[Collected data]

/---

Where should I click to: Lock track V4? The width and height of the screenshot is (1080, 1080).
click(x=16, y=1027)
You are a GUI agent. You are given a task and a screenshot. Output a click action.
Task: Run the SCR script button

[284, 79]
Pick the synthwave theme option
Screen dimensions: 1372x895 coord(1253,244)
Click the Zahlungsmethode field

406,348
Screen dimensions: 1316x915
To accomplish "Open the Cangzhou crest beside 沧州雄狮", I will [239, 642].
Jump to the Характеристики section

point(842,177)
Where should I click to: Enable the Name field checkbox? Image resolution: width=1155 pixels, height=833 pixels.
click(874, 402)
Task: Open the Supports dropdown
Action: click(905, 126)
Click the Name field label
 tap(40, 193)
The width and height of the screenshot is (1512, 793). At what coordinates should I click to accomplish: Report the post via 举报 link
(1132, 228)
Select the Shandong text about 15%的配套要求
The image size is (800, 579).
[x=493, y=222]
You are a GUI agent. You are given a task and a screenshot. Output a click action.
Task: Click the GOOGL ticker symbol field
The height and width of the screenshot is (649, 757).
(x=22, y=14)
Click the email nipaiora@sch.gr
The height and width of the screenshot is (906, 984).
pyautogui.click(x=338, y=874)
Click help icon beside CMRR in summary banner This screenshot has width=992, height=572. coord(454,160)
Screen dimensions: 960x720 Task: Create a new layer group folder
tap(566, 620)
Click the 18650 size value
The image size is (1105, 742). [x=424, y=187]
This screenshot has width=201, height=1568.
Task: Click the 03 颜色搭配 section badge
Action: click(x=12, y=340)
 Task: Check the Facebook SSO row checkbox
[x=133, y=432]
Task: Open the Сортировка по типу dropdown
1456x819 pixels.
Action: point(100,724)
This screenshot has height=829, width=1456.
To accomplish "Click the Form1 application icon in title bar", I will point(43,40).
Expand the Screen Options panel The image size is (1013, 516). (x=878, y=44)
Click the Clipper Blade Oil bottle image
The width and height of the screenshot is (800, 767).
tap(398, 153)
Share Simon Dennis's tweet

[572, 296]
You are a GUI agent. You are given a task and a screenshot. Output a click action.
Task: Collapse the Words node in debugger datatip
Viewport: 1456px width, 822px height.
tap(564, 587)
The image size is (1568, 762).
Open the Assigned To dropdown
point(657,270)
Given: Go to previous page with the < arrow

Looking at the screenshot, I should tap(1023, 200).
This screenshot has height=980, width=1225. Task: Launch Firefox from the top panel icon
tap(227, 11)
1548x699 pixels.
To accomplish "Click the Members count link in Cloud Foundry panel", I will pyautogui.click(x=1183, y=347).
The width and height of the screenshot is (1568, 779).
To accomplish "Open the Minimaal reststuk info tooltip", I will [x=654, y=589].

\---

Nothing beyond the line containing "Click the email nipaiora@sch.gr" is to be output; the lines above, from the first one onward to that line, are to be transcribed exactly.

Where should I click to: Lock track V4? The width and height of the screenshot is (1080, 1080).
click(x=16, y=1027)
You are a GUI agent. You are given a task and a screenshot. Output a click action.
Task: Run the SCR script button

[284, 79]
Pick the synthwave theme option
Screen dimensions: 1372x895 coord(1253,244)
Click the Zahlungsmethode field

406,348
Screen dimensions: 1316x915
To accomplish "Open the Cangzhou crest beside 沧州雄狮", I will [239, 642].
Jump to the Характеристики section

point(842,177)
Where should I click to: Enable the Name field checkbox? Image resolution: width=1155 pixels, height=833 pixels.
click(874, 402)
Task: Open the Supports dropdown
Action: click(905, 126)
Click the Name field label
 tap(40, 193)
The width and height of the screenshot is (1512, 793). At what coordinates should I click to accomplish: Report the post via 举报 link
(1132, 228)
Select the Shandong text about 15%的配套要求
The image size is (800, 579).
[x=493, y=222]
You are a GUI agent. You are given a task and a screenshot. Output a click action.
Task: Click the GOOGL ticker symbol field
The height and width of the screenshot is (649, 757).
(x=22, y=14)
Click the email nipaiora@sch.gr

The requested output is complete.